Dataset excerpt

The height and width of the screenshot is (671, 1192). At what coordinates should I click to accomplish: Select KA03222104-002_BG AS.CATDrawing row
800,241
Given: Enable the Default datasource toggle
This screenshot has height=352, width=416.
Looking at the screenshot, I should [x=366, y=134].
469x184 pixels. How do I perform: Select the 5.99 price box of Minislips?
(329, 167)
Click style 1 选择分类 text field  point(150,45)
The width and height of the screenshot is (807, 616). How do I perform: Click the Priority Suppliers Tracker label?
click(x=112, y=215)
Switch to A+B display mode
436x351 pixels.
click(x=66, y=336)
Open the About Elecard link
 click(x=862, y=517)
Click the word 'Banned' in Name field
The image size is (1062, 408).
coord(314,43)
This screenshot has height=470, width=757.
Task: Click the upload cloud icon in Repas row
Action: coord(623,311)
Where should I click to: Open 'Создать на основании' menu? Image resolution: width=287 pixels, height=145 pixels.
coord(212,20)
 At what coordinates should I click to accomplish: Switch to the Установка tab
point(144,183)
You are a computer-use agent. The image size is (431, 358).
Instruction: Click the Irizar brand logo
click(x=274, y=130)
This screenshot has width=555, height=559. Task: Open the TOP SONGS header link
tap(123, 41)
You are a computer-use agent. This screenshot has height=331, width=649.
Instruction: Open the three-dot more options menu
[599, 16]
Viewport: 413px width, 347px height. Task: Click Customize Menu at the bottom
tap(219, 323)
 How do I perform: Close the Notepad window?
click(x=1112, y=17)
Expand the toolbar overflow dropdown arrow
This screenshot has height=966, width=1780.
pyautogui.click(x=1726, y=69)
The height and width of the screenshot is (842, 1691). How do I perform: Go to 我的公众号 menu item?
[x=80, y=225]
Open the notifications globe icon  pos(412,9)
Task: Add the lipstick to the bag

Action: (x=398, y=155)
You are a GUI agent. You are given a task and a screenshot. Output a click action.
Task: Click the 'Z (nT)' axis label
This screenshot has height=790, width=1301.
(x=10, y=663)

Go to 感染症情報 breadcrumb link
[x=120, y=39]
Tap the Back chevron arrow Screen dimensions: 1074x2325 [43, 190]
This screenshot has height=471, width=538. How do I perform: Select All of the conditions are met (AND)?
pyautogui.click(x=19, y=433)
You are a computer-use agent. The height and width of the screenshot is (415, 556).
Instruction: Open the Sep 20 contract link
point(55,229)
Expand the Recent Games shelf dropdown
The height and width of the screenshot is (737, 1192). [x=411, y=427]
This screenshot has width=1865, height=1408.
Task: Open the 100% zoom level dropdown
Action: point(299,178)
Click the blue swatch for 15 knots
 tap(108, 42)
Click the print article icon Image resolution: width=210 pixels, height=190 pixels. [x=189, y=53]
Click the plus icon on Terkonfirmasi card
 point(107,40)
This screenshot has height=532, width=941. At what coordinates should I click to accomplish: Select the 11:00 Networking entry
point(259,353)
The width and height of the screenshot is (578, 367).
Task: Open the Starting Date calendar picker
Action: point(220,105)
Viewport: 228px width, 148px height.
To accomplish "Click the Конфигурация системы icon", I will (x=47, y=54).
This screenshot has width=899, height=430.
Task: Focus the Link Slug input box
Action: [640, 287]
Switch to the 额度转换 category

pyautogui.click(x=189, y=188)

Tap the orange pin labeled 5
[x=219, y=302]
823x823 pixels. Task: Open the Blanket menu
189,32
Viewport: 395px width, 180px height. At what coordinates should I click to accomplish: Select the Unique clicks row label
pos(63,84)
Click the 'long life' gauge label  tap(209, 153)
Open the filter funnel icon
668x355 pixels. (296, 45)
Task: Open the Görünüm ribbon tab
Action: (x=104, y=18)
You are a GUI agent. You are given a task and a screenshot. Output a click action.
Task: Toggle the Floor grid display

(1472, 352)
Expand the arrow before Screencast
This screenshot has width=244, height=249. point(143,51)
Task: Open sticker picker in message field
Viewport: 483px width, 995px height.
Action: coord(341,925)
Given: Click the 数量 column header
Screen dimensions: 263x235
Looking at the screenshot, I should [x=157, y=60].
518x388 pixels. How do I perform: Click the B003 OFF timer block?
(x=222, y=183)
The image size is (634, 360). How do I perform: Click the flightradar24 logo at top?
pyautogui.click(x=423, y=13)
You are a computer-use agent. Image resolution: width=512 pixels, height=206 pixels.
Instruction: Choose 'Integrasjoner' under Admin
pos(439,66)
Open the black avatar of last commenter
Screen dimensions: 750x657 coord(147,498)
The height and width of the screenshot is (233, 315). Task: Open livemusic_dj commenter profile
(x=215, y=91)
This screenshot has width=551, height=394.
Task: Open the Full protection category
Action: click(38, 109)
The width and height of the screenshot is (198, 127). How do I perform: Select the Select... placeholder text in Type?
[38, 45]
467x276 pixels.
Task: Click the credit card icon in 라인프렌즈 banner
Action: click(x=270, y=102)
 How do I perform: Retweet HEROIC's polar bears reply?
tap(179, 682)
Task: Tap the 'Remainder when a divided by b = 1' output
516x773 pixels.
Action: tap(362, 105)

■ **WHAT YOU SHOULD DO**:
Copy every entry above word for word, changing nothing.

■ **SOLUTION**:
The height and width of the screenshot is (671, 1192). At what coordinates should I click to accomplish: Select KA03222104-002_BG AS.CATDrawing row
800,241
Given: Enable the Default datasource toggle
This screenshot has height=352, width=416.
Looking at the screenshot, I should [x=366, y=134].
469x184 pixels. How do I perform: Select the 5.99 price box of Minislips?
(329, 167)
Click style 1 选择分类 text field  point(150,45)
The width and height of the screenshot is (807, 616). How do I perform: Click the Priority Suppliers Tracker label?
click(x=112, y=215)
Switch to A+B display mode
436x351 pixels.
click(x=66, y=336)
Open the About Elecard link
 click(x=862, y=517)
Click the word 'Banned' in Name field
The image size is (1062, 408).
coord(314,43)
This screenshot has height=470, width=757.
Task: Click the upload cloud icon in Repas row
Action: coord(623,311)
Where should I click to: Open 'Создать на основании' menu? Image resolution: width=287 pixels, height=145 pixels.
coord(212,20)
 At what coordinates should I click to accomplish: Switch to the Установка tab
point(144,183)
You are a computer-use agent. The image size is (431, 358).
Instruction: Click the Irizar brand logo
click(x=274, y=130)
This screenshot has width=555, height=559. Task: Open the TOP SONGS header link
tap(123, 41)
You are a computer-use agent. This screenshot has height=331, width=649.
Instruction: Open the three-dot more options menu
[599, 16]
Viewport: 413px width, 347px height. Task: Click Customize Menu at the bottom
tap(219, 323)
 How do I perform: Close the Notepad window?
click(x=1112, y=17)
Expand the toolbar overflow dropdown arrow
This screenshot has height=966, width=1780.
pyautogui.click(x=1726, y=69)
The height and width of the screenshot is (842, 1691). How do I perform: Go to 我的公众号 menu item?
[x=80, y=225]
Open the notifications globe icon  pos(412,9)
Task: Add the lipstick to the bag

Action: (x=398, y=155)
You are a GUI agent. You are given a task and a screenshot. Output a click action.
Task: Click the 'Z (nT)' axis label
This screenshot has height=790, width=1301.
(x=10, y=663)

Go to 感染症情報 breadcrumb link
[x=120, y=39]
Tap the Back chevron arrow Screen dimensions: 1074x2325 [43, 190]
This screenshot has height=471, width=538. How do I perform: Select All of the conditions are met (AND)?
pyautogui.click(x=19, y=433)
You are a computer-use agent. The height and width of the screenshot is (415, 556).
Instruction: Open the Sep 20 contract link
point(55,229)
Expand the Recent Games shelf dropdown
The height and width of the screenshot is (737, 1192). [x=411, y=427]
This screenshot has width=1865, height=1408.
Task: Open the 100% zoom level dropdown
Action: point(299,178)
Click the blue swatch for 15 knots
 tap(108, 42)
Click the print article icon Image resolution: width=210 pixels, height=190 pixels. [x=189, y=53]
Click the plus icon on Terkonfirmasi card
 point(107,40)
This screenshot has height=532, width=941. At what coordinates should I click to accomplish: Select the 11:00 Networking entry
point(259,353)
The width and height of the screenshot is (578, 367).
Task: Open the Starting Date calendar picker
Action: point(220,105)
Viewport: 228px width, 148px height.
To accomplish "Click the Конфигурация системы icon", I will (x=47, y=54).
This screenshot has width=899, height=430.
Task: Focus the Link Slug input box
Action: [640, 287]
Switch to the 额度转换 category

pyautogui.click(x=189, y=188)

Tap the orange pin labeled 5
[x=219, y=302]
823x823 pixels. Task: Open the Blanket menu
189,32
Viewport: 395px width, 180px height. At what coordinates should I click to accomplish: Select the Unique clicks row label
pos(63,84)
Click the 'long life' gauge label  tap(209, 153)
Open the filter funnel icon
668x355 pixels. (296, 45)
Task: Open the Görünüm ribbon tab
Action: (x=104, y=18)
You are a GUI agent. You are given a task and a screenshot. Output a click action.
Task: Toggle the Floor grid display

(1472, 352)
Expand the arrow before Screencast
This screenshot has width=244, height=249. point(143,51)
Task: Open sticker picker in message field
Viewport: 483px width, 995px height.
Action: coord(341,925)
Given: Click the 数量 column header
Screen dimensions: 263x235
Looking at the screenshot, I should [x=157, y=60].
518x388 pixels. How do I perform: Click the B003 OFF timer block?
(x=222, y=183)
The image size is (634, 360). How do I perform: Click the flightradar24 logo at top?
pyautogui.click(x=423, y=13)
You are a computer-use agent. Image resolution: width=512 pixels, height=206 pixels.
Instruction: Choose 'Integrasjoner' under Admin
pos(439,66)
Open the black avatar of last commenter
Screen dimensions: 750x657 coord(147,498)
The height and width of the screenshot is (233, 315). Task: Open livemusic_dj commenter profile
(x=215, y=91)
This screenshot has width=551, height=394.
Task: Open the Full protection category
Action: click(38, 109)
The width and height of the screenshot is (198, 127). How do I perform: Select the Select... placeholder text in Type?
[38, 45]
467x276 pixels.
Task: Click the credit card icon in 라인프렌즈 banner
Action: click(x=270, y=102)
 How do I perform: Retweet HEROIC's polar bears reply?
tap(179, 682)
Task: Tap the 'Remainder when a divided by b = 1' output
516x773 pixels.
Action: tap(362, 105)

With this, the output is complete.